Transform a Regular LCD Into a Touchscreen
eZtaR writes "NAVisis is introducing a new USB gadget (for Windows only including Vista) called LaptopTablet. You mount it onto the side of your regular LCD monitor to transform it into a fully functional touchscreen, controlled with an included pen. The gadget is priced at around $100 and seems a good alternative for Photoshoppers."
The touch screens and active stylus input displays have a thick glass or plexiglass or other durable substance to protect the screen, but every LCD (laptop or desktop) I've ever set up has a warning about not touching the screen in w/ the setup / operating instructions.
My boss and several co-workers regularly touch the LCDs here in the office, making the surface bend and distorting the image and it makes me wince everytime.
William
(who is looking forward to _all_ LCDs coming w/ some sort of digitizer built-in after manufacturers decide the added durability and lessened expense of one manufacturing line instead of two makes economic sense)
Sphinx of black quartz, judge my vow.
Needs a pen, that sucks. I prefer real touchscreens where you simply touch them like the ELO.
as for photoshoppers, doodling on a monitor sucks. Using a pen tablet on the desk is far easier and way more intuitive as well as not having your hand and pen device in the way blocking your view.
This is a neat device, but for the price you can get kits from ebay to add a real touchscreen layer to your lcd or laptop instead of something that requires a special pen.
Do not look at laser with remaining good eye.
A serious graphic artist probably wants a CRT for accurate colour, gamma, etc. And at least an A4 Wacom if they prefer drawing, but on a horizontal rather than vertical surface.
Most pros I know use a Wacom in Photoshop or Illustrator, but mostly they're mouse people.
I can't imagine that a serious Photoshopper would want to use an LCD screen and draw on it with a stylus, it's just not accurate enough.
Conversion Rate Optimisation French / English consultant
His "borderline troll" is undoubtedly accurate.

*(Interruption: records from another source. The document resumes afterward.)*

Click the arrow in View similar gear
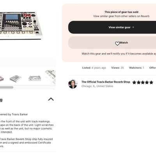 pos(133,27)
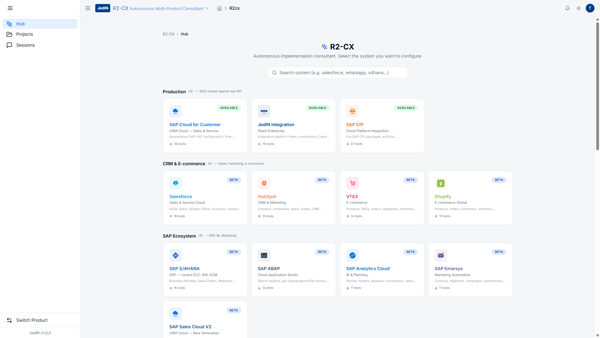Click the search system input field
The width and height of the screenshot is (600, 338).
coord(338,73)
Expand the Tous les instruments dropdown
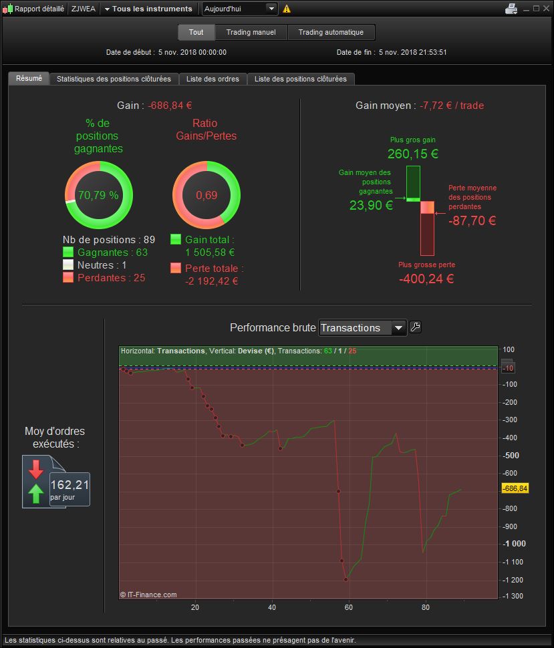The height and width of the screenshot is (648, 554). pos(148,9)
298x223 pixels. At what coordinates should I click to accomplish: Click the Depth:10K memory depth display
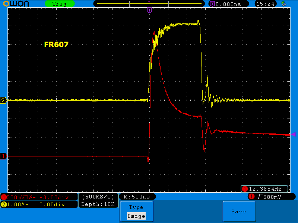[x=98, y=204]
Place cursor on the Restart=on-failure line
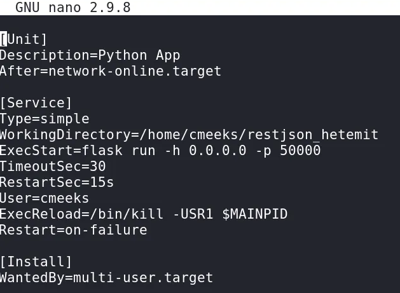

Pressure sensitivity is key for most any artist, it's where the real value of the Wacom tablets lie, allowing you to control the quality of your brush strokes with pressure as you work. That's a bigger part of the tablet's advantage over the mouse than the actual "pen" method of input for many artists. This makes no mention of any kind of pressure sensitivity. Clearly, it can't make the screen pressure sensitive. Perhaps they could build a sensor into the pen that measures pressure and use the edge device for position, but that doesn't look like it's what they did, their pen looks like a "dumb" device, not a wireless pressure sensor. Even if it did have a pressure sensor in the tip, it's going to have to be so sensitive that it requires a really light touch, or else you're going to mar your screen, and that would greatly diminish its value.
As far as resolution is concerned: they say "sampling" is at "about" 400 DPI (whatever that means), but then it says "recognized resolution 0.2mm" which is about 125 dpi. The Wacom tablets artists work with recognize a resolution of about 5,000 lines per inch.
I'm sure you can draw a cartoony sketch with it just fine, but there's no way this device as it stands now is going to replace tablets for professional artists. That doesn't mean it's worthless. A lot of thing you want to do with touch sensitive displays isn't professional art. These could be a much cheaper alternative for touch-sensitive user interfaces and games and such. Maybe in future generations they will add some sort of pressure sensitivity through the pen and increase the resolution by an order of magnitude. Until then, the "borderline troll" is correct.
Can anyone tell me how to set my sig on Slashdot?